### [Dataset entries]
=== Section Start ===

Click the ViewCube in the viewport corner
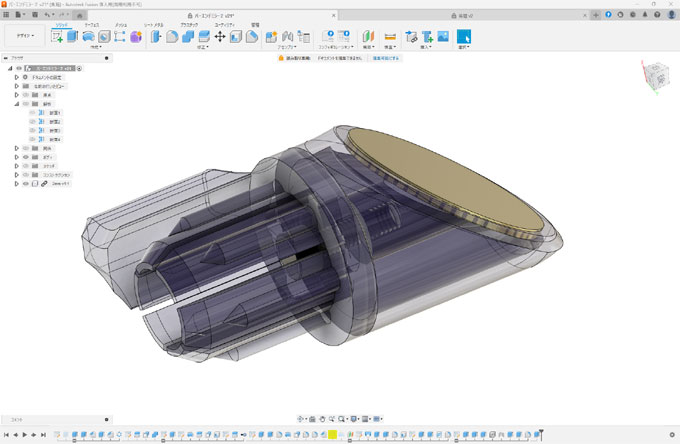 pyautogui.click(x=651, y=75)
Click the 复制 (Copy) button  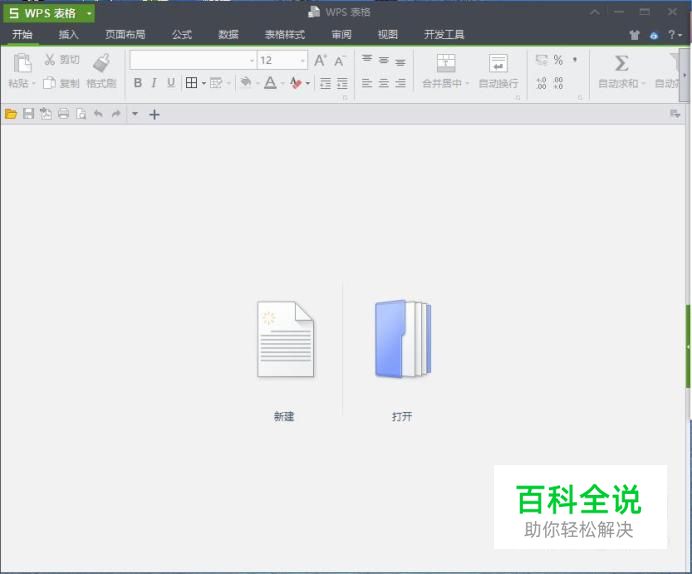pyautogui.click(x=61, y=84)
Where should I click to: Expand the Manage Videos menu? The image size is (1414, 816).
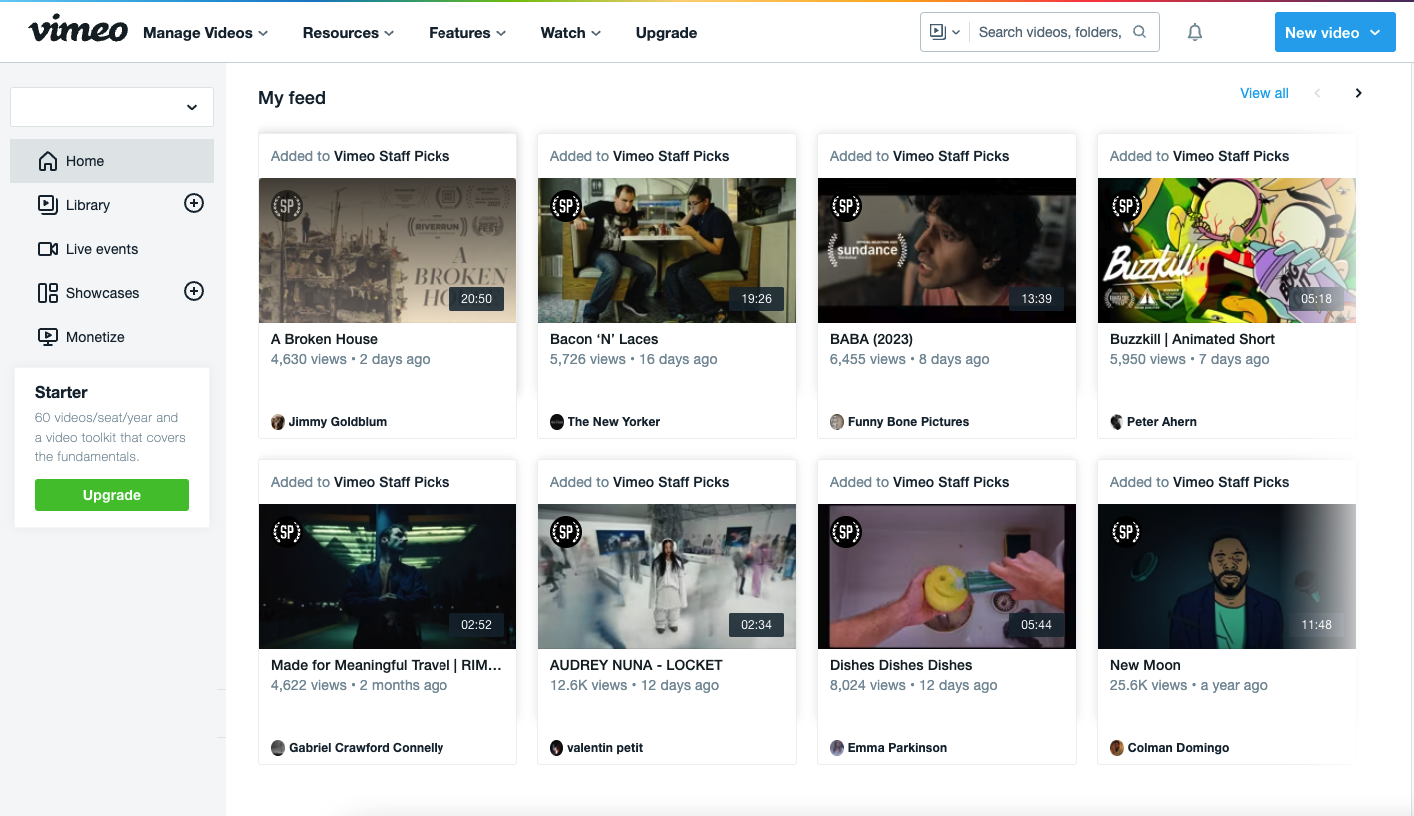[205, 33]
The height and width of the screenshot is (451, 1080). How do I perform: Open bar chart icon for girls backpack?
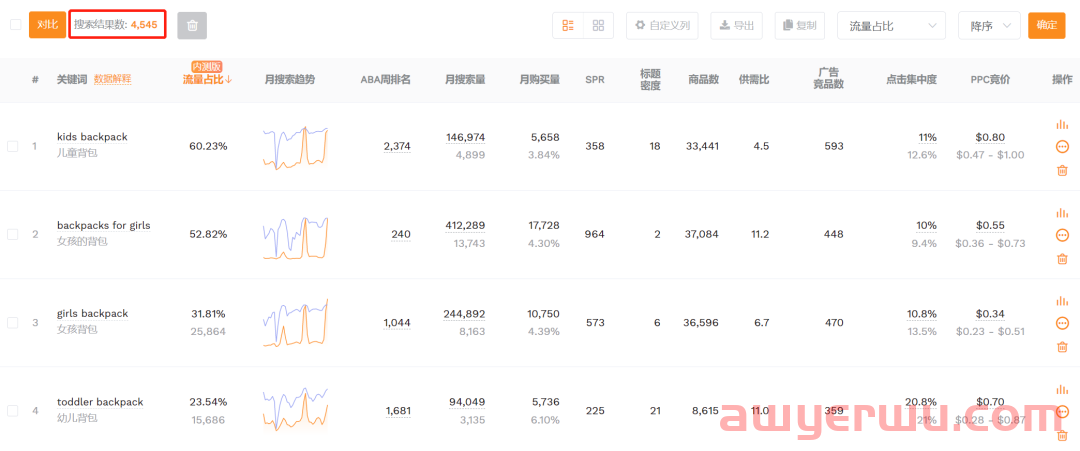1062,301
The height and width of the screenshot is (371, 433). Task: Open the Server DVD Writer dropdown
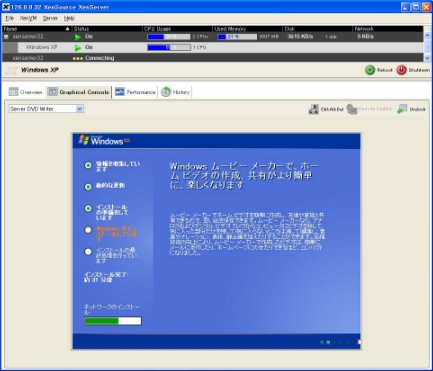(x=46, y=109)
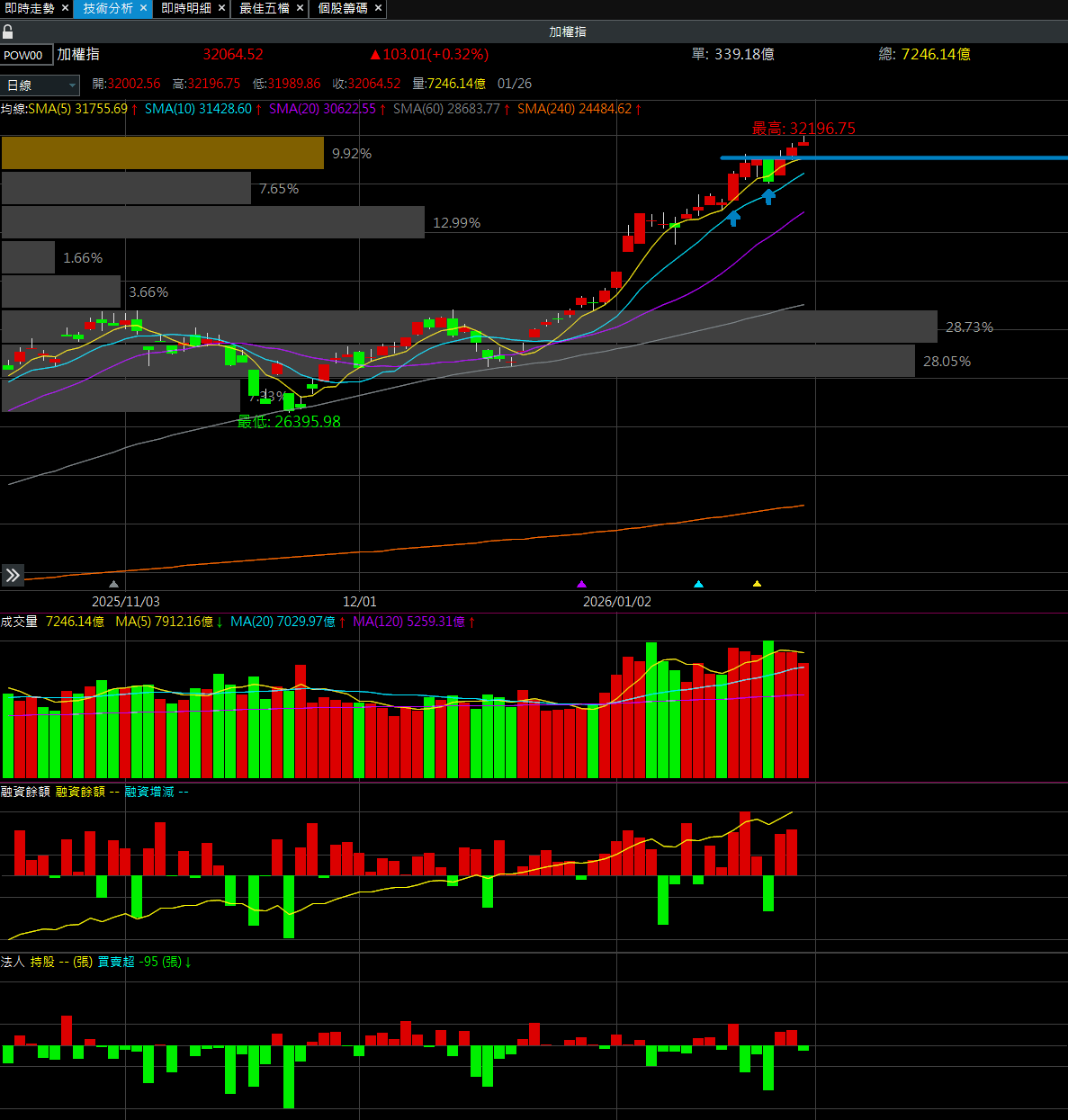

=== Section End ===

### [PROBLEM]
Leaving all pictures aside, print exactly the lines from the one that contains "The height and width of the screenshot is (451, 1080)." through the last line of the data above, inclusive.

### [WRITTEN RESPONSE]
The height and width of the screenshot is (451, 1080). How do I perform: Open bar chart icon for girls backpack?
1062,301
The height and width of the screenshot is (371, 433). Task: Open the Server DVD Writer dropdown
(x=46, y=109)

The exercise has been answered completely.